Remind you of an episode from the TV show Bones? Well, it’s not. This is the true story of the discovery of Ötzi the Iceman (except for the part where one of the hikers passes out), but given the mystery surrounding exactly how Ötzi ended up frozen, it most certainly would make a perfect backstory for an episode of Bones.

Discovering Ötzi

Ötzi’s story began when two hikers discovered his body in melting ice at a rock-gully in a glacier near the Austro-Italian border in 1991. Soon the Austrian police realized they were not dealing with an ordinary mountaineering accident, but an ancient archaeological site. They brought in a scientific team to carefully extract the remains, which were then taken to the Institute of Forensic Medicine in Innsbruck.

Because he was such an incredibly valuable archaeological find both Austria and Italy staked their claims for Ötzi. After a border survey, Italy gained legal possession of his body and artefacts. They now rest in a climate-controlled facility at the South Tyrol Museum of Archaeology in Bolzano, Italy.

Ötzi the Iceman in his preservation cell
Ötzi the Iceman in his preservation cell at the Archaeological Museum of Bolzano. (Figure from Keller et al. (2012) Nat Commun.)

Europe’s oldest natural mummy

Radiocarbon dating on the Tyrolean Iceman or Ötzi the Iceman (named after the region of Alps his remains were discovered) showed that he was over 5000 years old. He lived between 3350 and 3100 BC – which corresponds to the Late Neolithic Era or the Copper age.

This meant Ötzi the Iceman was Europe’s oldest known natural mummy. He was even older than the Egyptian and Inca mummies that have been found to date.

Perfectly preserved

Ötzi was also rather unique from the Egyptian mummies whose bodies were preserved using intentional dehydration. He was what you call a “wet” mummy, because the spontaneous freeze-drying process had kept the body, clothing and equipment in an incredible state of preservation.

Ötzi’s body was perfectly intact, untouched by funeral rituals like embalming. The entire body remained nearly as it was on the day he had died, including what was stored in his digestive tract.

What we know about Ötzi

Over the years scientists have learned quite a bit about Ötzi. He was approximately 46 years old and suffered from tooth decay, gum disease and worn joints. This is understandable because someone who in now considered middle aged, would most certainly have been elderly in the Copper Age.

He also sported tattoos, but they may have been therapeutic, rather than symbolic. Ötzi’s markings were made by rubbing charcoal over small cuts, rather than with a needle and ink, as has been seen with other cultures.

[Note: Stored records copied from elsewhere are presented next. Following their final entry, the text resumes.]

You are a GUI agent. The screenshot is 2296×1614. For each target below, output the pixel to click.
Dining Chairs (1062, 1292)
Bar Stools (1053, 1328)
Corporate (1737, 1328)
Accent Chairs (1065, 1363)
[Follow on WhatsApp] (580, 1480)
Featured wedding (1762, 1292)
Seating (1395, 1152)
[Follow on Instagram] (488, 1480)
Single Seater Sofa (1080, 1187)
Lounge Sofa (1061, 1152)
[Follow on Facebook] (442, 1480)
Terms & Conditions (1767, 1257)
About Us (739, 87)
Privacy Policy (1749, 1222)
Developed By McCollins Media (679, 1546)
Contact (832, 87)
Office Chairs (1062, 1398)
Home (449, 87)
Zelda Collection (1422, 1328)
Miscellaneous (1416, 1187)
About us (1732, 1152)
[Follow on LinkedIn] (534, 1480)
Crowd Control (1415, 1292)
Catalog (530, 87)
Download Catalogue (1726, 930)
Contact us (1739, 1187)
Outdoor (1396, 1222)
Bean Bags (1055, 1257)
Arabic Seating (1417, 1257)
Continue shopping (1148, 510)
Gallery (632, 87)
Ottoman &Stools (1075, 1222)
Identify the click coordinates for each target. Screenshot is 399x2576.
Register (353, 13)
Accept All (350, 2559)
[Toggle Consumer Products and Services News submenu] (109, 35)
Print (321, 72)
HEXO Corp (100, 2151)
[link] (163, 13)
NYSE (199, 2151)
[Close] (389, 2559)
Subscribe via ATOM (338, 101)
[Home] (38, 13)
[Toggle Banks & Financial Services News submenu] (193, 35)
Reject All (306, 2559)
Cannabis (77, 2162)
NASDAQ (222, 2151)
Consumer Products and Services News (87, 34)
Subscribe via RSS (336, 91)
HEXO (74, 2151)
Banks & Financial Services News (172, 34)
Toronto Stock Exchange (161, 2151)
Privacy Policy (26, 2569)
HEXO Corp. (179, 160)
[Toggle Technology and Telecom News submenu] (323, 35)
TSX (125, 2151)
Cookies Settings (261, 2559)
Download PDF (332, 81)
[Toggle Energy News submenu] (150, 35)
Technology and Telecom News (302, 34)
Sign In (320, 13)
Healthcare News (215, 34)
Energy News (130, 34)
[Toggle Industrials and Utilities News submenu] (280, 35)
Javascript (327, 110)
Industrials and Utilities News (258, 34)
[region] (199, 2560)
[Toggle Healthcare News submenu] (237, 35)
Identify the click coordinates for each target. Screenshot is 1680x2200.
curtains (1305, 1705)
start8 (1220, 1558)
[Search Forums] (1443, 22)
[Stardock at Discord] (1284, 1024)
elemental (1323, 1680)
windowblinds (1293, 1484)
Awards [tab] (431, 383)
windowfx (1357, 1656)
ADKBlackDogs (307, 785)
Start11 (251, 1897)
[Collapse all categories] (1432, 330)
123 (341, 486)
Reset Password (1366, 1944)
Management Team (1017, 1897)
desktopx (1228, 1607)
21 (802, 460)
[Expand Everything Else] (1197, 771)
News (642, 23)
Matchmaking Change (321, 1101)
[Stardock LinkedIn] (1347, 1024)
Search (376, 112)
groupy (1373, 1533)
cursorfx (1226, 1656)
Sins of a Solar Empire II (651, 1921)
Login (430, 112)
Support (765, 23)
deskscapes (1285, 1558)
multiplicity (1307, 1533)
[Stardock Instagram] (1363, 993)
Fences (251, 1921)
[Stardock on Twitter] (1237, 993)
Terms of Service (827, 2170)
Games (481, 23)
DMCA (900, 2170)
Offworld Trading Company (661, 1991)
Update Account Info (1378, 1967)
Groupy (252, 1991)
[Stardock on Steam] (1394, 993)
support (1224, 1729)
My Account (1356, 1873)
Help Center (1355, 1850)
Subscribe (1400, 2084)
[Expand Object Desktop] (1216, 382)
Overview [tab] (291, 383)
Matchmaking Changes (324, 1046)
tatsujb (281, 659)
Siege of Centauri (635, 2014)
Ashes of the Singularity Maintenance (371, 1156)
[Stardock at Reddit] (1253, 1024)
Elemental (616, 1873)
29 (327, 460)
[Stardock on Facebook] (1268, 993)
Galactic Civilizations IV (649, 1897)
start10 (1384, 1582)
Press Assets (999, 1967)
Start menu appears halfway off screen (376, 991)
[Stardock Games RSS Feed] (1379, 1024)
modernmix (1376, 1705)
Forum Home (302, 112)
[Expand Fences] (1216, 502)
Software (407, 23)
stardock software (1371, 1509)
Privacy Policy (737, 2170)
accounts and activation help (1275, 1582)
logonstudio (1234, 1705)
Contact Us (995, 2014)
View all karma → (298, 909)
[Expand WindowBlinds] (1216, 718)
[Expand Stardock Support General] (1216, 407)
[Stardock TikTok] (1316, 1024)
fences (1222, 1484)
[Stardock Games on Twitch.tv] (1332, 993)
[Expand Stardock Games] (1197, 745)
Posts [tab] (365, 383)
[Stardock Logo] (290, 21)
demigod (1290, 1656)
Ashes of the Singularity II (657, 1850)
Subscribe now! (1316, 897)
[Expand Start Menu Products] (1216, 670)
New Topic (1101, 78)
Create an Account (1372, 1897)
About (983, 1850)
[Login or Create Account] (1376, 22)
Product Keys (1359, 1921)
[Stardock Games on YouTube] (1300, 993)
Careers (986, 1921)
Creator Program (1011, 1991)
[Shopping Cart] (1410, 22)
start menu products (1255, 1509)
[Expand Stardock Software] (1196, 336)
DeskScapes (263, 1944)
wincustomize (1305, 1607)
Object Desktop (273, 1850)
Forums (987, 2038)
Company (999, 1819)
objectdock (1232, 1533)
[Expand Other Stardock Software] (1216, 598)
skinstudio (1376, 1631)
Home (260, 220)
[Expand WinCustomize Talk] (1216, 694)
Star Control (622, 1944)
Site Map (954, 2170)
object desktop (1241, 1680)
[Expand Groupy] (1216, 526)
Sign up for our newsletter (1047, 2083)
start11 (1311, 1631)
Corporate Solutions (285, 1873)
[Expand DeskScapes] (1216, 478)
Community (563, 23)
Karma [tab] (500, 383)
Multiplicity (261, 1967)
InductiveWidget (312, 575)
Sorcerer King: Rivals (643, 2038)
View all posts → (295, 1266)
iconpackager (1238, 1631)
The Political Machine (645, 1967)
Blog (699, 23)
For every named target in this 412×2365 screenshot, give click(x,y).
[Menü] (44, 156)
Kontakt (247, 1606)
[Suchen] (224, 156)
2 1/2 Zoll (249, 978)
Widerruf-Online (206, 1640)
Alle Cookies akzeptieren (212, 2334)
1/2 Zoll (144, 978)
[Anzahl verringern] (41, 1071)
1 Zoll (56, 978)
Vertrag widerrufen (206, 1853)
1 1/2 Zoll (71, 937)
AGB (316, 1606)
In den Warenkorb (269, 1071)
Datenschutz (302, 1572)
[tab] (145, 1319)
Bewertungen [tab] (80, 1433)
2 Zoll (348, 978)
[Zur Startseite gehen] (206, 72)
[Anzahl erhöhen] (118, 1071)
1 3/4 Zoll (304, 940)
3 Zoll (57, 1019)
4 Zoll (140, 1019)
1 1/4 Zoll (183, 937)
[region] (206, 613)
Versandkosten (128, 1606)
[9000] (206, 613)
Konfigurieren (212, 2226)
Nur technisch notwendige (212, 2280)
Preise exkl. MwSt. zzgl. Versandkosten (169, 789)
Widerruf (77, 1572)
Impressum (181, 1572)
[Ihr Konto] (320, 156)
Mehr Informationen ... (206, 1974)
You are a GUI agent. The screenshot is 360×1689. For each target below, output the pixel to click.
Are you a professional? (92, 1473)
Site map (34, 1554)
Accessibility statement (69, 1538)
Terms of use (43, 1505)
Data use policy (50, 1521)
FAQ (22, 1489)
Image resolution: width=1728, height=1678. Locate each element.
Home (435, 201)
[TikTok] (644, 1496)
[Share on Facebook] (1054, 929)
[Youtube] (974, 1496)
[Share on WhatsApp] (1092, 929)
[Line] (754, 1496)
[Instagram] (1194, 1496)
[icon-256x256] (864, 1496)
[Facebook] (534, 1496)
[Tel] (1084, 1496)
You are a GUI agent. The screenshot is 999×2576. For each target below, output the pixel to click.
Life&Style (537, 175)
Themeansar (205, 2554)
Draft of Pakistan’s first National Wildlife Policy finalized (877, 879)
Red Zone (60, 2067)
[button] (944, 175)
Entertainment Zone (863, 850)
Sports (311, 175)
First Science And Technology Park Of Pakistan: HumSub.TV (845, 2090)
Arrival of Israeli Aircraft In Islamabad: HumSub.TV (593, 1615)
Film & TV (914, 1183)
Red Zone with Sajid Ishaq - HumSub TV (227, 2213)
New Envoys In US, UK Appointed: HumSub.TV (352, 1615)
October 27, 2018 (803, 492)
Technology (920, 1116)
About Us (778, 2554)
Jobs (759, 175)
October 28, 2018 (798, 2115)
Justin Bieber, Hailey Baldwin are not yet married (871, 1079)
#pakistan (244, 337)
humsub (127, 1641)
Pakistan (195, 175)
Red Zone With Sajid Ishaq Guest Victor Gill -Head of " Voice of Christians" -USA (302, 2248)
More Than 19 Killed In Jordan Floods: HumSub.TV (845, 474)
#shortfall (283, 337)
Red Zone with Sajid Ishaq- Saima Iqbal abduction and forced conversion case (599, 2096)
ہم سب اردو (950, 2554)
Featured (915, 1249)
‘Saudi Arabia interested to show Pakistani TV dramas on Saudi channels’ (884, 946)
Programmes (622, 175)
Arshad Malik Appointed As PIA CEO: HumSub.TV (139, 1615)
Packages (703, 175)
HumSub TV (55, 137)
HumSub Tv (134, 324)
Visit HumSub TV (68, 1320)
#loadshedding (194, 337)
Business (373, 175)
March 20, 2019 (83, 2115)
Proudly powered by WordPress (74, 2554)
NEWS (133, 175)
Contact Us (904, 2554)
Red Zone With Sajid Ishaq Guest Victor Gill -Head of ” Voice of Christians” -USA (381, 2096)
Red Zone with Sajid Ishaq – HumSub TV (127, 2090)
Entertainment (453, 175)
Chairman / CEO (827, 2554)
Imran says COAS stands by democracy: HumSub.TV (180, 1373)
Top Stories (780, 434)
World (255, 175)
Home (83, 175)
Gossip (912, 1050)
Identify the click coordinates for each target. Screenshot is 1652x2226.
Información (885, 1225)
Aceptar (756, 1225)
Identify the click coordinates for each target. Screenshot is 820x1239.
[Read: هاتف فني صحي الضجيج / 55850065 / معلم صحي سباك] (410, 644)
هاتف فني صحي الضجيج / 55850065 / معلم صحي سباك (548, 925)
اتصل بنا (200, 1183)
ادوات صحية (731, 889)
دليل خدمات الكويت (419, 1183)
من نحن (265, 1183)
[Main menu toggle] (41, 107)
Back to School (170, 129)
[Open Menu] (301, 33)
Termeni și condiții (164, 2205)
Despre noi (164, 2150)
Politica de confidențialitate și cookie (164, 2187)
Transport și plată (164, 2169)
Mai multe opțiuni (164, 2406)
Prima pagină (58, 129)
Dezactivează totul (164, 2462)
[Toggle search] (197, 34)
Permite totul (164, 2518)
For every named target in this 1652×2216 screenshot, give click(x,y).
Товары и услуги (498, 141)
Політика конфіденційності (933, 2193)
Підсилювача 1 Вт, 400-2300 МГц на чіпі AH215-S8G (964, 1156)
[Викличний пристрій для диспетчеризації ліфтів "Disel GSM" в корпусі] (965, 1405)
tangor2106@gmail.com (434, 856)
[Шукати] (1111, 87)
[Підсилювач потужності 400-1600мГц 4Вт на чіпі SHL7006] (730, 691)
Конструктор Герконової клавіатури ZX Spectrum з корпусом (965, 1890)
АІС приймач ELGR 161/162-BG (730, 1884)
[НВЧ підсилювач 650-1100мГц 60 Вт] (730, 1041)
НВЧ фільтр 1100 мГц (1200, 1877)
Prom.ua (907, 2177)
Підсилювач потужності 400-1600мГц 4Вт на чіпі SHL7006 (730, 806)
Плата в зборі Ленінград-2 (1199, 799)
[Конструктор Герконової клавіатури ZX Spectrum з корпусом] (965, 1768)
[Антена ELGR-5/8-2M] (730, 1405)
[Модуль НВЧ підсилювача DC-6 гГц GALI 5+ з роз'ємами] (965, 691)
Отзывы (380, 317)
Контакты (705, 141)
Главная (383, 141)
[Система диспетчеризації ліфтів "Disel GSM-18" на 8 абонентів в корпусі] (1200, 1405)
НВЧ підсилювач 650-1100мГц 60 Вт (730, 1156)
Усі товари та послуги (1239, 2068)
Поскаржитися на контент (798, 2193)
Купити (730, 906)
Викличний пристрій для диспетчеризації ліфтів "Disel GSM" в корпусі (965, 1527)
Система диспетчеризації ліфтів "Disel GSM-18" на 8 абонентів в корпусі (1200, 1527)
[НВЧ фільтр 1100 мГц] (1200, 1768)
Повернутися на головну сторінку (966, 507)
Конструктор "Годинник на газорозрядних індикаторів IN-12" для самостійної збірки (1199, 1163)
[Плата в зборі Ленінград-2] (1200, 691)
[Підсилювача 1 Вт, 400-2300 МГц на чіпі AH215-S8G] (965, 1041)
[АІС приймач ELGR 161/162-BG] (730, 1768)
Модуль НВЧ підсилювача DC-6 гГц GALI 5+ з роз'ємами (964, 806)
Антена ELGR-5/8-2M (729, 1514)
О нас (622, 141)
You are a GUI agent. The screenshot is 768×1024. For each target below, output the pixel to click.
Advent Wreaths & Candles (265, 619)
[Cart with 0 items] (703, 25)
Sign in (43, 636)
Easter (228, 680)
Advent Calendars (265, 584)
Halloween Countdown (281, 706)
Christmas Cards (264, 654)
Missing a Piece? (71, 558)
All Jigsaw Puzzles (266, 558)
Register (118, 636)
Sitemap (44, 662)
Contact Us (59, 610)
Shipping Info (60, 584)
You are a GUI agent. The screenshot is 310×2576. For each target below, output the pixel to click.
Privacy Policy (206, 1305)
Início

The locations were amazingly consistent with known acupuncture points that were discovered by the Chinese 2000 years after Ötzi’s existence.

Using the contents from his digestive system, scientists even pieced together that Ötzi had climbed all the way from the valley floor to the top of the pass just 24 hours before he died.

And perhaps the most intriguing fact about Ötzi is that he didn’t die from exposure. He was actually murdered with an arrow to the back and a mace blow to the face.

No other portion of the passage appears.